DIRECTIONS
1. Answer these questions using the Electric Daisy Carnival excerpt, one line each:
(a) How old was the man who died?
(b) How many medical calls were reported from day two of the carnival?
(c) At what venue was the carnival held?
2. List every type of arrest named in the Electric Daisy Carnival excerpt, with the number given for each.
3. From the Electric Daisy Carnival excerpt, pull out the stretch from "Of 408 medical" through "summary Sunday morning." word for word.

A 24-year-old man died at the Electric Daisy Carnival overnight Saturday, police say.

Of 408 medical calls reported from day two of the three-day carnival, seven people were transported to area hospitals and one person died just before 4 a.m., Metro wrote in a statistical summary Sunday morning.

The report shows 35 arrests were made between 6 p.m. Saturday and 6 a.m. Sunday: 26 narcotics-related felony arrests; five misdemeanor arrests; and one arrest for driving under the influence.

“I’d hate to have another tragedy,” Clark County Fire Chief Jon Klassen told the Review-Journal.

The department is not directly responsible for medical care inside the venue at the Las Vegas Motor Speedway, but is on stand-by in parking and surrounding areas, Klassen said, “should there be something of significance.”

SUPPLIED MATERIAL
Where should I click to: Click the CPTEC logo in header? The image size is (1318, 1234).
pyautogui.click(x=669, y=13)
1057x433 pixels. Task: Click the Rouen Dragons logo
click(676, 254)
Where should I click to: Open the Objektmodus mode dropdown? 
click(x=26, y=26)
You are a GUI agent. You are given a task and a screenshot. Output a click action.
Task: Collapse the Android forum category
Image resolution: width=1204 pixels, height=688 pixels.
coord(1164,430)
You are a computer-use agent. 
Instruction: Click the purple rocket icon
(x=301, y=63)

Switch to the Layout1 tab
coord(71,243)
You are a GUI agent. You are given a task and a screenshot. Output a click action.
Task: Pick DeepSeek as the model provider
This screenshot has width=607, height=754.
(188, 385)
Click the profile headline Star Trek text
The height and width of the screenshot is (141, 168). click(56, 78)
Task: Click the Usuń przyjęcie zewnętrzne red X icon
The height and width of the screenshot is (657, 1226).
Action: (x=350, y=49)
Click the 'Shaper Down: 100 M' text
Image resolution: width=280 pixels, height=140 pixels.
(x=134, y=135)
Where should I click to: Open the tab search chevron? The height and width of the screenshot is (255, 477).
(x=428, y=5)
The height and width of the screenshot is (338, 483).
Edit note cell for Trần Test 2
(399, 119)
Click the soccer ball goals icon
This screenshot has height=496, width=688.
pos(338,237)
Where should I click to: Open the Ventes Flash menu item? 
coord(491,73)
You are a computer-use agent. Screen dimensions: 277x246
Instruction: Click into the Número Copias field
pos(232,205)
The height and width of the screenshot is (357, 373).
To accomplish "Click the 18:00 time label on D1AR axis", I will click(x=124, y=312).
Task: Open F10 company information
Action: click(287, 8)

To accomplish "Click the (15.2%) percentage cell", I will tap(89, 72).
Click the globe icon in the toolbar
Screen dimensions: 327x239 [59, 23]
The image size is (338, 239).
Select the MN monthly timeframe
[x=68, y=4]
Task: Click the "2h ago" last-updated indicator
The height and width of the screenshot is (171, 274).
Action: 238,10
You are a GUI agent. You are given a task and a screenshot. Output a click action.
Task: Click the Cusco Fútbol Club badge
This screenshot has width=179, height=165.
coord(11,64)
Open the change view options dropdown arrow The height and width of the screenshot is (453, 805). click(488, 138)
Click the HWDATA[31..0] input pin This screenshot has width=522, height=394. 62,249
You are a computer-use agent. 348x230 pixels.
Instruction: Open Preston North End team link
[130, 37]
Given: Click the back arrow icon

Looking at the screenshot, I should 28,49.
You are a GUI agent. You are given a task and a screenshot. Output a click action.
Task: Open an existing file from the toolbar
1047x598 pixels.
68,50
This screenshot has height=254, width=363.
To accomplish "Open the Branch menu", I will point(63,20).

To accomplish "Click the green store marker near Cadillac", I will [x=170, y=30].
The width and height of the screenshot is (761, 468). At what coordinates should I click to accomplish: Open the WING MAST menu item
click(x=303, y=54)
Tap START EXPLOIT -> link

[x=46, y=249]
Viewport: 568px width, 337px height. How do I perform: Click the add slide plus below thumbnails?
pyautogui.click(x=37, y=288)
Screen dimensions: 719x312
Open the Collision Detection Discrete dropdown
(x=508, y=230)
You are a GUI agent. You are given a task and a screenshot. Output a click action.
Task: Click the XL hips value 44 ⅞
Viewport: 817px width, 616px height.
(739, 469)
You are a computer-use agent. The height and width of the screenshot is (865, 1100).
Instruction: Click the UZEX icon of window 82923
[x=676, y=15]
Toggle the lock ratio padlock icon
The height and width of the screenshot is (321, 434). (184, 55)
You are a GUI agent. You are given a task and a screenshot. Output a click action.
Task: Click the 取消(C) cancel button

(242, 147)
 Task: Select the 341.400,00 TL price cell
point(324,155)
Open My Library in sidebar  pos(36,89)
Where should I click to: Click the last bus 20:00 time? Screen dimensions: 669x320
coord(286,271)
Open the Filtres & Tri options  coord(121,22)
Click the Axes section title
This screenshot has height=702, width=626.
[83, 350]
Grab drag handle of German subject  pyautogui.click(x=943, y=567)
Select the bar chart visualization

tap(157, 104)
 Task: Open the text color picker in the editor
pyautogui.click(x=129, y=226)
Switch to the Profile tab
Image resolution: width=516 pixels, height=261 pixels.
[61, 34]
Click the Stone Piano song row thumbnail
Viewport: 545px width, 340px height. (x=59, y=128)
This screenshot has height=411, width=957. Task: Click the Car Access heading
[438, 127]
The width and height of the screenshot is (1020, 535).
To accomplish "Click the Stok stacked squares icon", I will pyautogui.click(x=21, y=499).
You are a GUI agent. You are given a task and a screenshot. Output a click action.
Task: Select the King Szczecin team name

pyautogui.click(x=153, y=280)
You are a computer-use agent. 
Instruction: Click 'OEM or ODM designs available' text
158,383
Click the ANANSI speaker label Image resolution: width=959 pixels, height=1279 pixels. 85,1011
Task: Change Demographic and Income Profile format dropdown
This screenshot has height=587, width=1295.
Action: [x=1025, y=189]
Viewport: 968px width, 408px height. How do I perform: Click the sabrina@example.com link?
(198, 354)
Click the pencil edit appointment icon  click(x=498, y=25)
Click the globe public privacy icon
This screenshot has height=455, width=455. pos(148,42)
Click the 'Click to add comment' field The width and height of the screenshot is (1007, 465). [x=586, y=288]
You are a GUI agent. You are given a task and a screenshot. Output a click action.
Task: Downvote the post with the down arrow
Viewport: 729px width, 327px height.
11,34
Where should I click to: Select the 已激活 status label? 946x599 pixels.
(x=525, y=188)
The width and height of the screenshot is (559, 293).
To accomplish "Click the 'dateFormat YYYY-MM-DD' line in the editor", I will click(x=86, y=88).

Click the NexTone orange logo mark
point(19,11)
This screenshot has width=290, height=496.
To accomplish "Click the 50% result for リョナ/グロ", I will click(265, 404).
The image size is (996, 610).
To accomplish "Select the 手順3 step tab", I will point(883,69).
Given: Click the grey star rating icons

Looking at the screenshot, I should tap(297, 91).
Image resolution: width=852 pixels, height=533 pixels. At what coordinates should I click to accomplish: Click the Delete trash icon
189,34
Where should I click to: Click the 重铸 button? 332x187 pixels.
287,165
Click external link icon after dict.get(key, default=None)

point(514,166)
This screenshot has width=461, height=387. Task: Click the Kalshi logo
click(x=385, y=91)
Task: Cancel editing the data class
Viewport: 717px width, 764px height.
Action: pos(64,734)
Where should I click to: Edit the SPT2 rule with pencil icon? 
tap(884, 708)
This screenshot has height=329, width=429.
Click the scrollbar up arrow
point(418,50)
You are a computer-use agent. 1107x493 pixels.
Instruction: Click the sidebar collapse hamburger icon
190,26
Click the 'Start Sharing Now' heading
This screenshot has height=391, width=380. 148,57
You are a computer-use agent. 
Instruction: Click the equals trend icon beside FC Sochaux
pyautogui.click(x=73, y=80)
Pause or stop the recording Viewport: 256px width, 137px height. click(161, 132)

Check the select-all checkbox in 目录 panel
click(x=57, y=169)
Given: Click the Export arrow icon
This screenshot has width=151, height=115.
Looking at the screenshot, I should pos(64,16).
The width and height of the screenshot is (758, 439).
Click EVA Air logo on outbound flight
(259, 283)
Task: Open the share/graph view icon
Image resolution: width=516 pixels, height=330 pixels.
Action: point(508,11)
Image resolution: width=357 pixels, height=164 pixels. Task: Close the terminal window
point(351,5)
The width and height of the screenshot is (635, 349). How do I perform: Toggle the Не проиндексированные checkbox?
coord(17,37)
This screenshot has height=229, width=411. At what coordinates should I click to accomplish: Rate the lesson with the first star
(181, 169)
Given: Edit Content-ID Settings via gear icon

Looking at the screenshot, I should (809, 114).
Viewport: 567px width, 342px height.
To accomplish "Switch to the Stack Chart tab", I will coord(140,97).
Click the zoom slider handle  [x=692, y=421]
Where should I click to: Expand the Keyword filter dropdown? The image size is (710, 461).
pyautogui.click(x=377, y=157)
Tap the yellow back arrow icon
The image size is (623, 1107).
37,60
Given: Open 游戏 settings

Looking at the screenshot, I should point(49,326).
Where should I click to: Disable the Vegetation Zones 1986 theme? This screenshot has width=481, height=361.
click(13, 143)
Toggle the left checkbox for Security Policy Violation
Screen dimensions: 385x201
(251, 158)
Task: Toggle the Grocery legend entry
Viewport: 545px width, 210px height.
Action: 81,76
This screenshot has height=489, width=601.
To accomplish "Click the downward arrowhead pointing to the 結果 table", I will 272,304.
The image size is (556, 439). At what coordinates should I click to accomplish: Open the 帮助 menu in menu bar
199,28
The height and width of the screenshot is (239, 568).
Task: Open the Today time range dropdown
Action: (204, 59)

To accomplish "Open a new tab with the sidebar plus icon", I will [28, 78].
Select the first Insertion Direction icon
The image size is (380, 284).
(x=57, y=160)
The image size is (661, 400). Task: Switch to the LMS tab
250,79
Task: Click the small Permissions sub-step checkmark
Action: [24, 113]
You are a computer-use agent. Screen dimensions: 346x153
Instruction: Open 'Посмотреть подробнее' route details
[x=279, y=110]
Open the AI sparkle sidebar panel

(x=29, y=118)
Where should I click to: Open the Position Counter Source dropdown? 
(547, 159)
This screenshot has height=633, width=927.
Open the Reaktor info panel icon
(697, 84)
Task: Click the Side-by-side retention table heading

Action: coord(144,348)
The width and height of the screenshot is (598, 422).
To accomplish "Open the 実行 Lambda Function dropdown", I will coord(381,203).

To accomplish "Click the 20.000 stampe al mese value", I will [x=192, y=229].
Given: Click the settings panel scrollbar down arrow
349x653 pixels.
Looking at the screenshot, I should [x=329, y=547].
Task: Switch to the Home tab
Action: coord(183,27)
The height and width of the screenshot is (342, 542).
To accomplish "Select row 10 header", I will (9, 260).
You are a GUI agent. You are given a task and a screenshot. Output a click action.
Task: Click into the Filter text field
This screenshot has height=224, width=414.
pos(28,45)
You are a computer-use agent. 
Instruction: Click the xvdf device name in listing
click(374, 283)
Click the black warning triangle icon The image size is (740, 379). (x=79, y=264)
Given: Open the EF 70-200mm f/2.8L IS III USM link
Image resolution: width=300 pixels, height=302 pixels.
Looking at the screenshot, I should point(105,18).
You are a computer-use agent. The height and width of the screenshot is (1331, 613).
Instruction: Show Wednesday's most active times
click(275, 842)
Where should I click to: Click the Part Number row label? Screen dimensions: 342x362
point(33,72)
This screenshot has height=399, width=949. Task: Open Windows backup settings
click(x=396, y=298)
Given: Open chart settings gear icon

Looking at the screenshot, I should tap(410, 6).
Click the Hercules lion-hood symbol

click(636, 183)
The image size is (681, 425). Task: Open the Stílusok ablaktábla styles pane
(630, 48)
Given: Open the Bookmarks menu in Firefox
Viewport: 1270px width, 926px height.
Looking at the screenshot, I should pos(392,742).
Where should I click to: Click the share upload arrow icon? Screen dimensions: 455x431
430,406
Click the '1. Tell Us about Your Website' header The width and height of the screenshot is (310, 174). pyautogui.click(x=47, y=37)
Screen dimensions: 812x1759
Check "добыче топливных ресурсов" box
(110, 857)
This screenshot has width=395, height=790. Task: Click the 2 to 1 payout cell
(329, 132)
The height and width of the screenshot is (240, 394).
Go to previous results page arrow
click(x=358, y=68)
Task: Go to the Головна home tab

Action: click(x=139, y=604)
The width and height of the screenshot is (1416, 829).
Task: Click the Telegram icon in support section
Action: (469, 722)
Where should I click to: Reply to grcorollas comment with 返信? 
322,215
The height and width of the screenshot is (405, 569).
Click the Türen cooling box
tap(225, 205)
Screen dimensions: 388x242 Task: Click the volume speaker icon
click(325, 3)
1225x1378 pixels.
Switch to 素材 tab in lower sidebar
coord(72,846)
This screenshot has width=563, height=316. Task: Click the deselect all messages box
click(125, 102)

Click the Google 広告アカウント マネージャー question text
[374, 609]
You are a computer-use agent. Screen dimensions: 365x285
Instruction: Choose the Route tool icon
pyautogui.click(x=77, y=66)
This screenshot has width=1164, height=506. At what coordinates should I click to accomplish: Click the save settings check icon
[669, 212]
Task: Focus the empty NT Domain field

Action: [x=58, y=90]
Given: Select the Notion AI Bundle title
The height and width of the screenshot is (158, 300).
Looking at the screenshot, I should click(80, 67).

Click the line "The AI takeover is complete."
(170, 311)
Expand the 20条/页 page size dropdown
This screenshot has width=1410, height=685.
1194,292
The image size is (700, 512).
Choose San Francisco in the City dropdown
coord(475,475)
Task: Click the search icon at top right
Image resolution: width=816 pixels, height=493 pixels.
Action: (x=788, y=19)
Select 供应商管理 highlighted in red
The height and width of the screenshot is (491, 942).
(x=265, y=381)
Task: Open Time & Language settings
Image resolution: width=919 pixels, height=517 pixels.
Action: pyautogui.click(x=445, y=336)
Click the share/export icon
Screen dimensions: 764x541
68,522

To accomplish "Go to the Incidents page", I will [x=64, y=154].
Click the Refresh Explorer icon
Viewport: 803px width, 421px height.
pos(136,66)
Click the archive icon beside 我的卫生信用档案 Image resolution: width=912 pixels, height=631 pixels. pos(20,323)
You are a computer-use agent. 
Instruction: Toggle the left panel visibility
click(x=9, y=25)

SOLVED PROBLEMS
1.
(a) 24
(b) 408
(c) The Las Vegas Motor Speedway

2.
Narcotics-related felony arrests: 26
Misdemeanor arrests: 5
Driving under the influence: 1

3.
Of 408 medical calls reported from day two of the three-day carnival, seven people were transported to area hospitals and one person died just before 4 a.m., Metro wrote in a statistical summary Sunday morning.